The founding of the United States brought about the first animal cruelty law passed in 1641 by the Puritans of Massachusetts. This law identified animals as “brute creature[s]”, reflecting the largely held belief at that time that animals operated simply as machines. Animal cruelty was only illegal against animals owned by another person because animal cruelty was seen as destroying someone’s property.
Since then, our understanding of animal intelligence and emotional capabilities has grown. Koko was a huge part of this change in viewpoint. Since “Project Koko” began in 1972, she challenged our ideas on what animals are capable of.
Not only did Koko know over 1,000 signs, displaying an intelligence level of a human toddler, but she also showed a broad range of emotions, previously only assumed to be held by humans.
Koko expressed grief at multiple points in her life. When her pet cat died, Koko signed “cat, cry, have, sorry, Koko, love”. Her trainers noted that she seemed upset by the kitten’s death for years afterwards. She also regularly used emotionally charged words such as happy, sad, afraid and mad.
Koko has even shown self-awareness throughout her lifetime by using personal pronouns, discussing her own emotions and making value judgments. Her most famous example of self-awareness came from a photograph she took of herself which was featured on the cover of National Geographic. In fact, Koko was the first gorilla to pass the mirror self-recognition test which researchers use as one indicator of self-awareness.
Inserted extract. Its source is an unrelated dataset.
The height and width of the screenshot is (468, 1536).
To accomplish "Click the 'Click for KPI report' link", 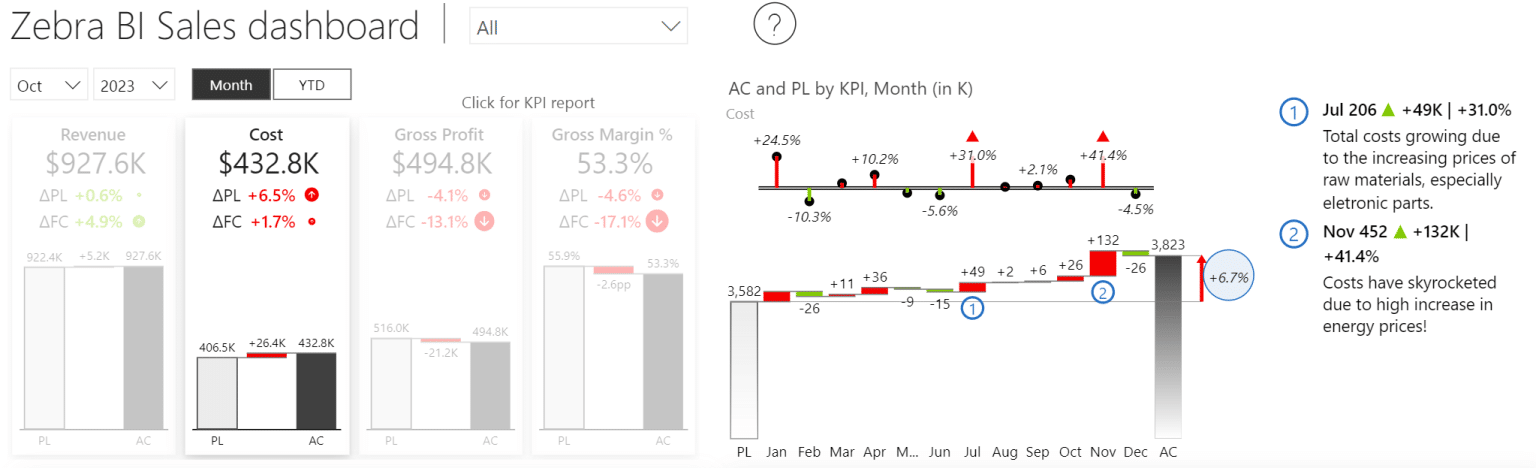I will coord(528,103).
Some have questioned the results of Project Koko. Critics say that researchers may have solicited certain responses from Koko. Even if this was true, Koko’s ability to interpret the researchers’ desires shows a high level of cognition.
Western lowland gorillas are far from the only species that display human-like features. We now know that elephants can grieve the death of their friends and even visit the grave sites after the death. Cows form close friendships with other cows. Even pigeons have been able to sense space and time, as we recently reported.
If animals are far more intelligent and emotional than we previously predicted, it brings about many questions. One question that has been making headlines in the news is whether these sentient species can legally be defined as persons.
The Nonhuman Rights Project is currently working to secure legal rights for great apes, elephants, dolphins and whales. They argue that these species display a level of self-awareness and autonomy that warrants legal rights.
The argument is certainly intriguing. Some animals, such as Koko, have the intelligence level of a human toddler.
People possess certain qualities such as self-awareness, compassion and grief but science continues to show that we may not be the only ones with these qualities. Even people who cannot grasp these qualities, such as comatose and infant humans, are considered people.
The idea has gained traction in other countries. An Argentina court recently ruled that an orangutan held in captivity has the legal right to life, liberty and freedom. The orangutan will now be sent to a sanctuary or another home outside of the zoo.
While its not clear whether Project Koko has taught us whether gorilla’s deserve legal personhood, she has certainly created a lasting impact on our understanding of animal sentience.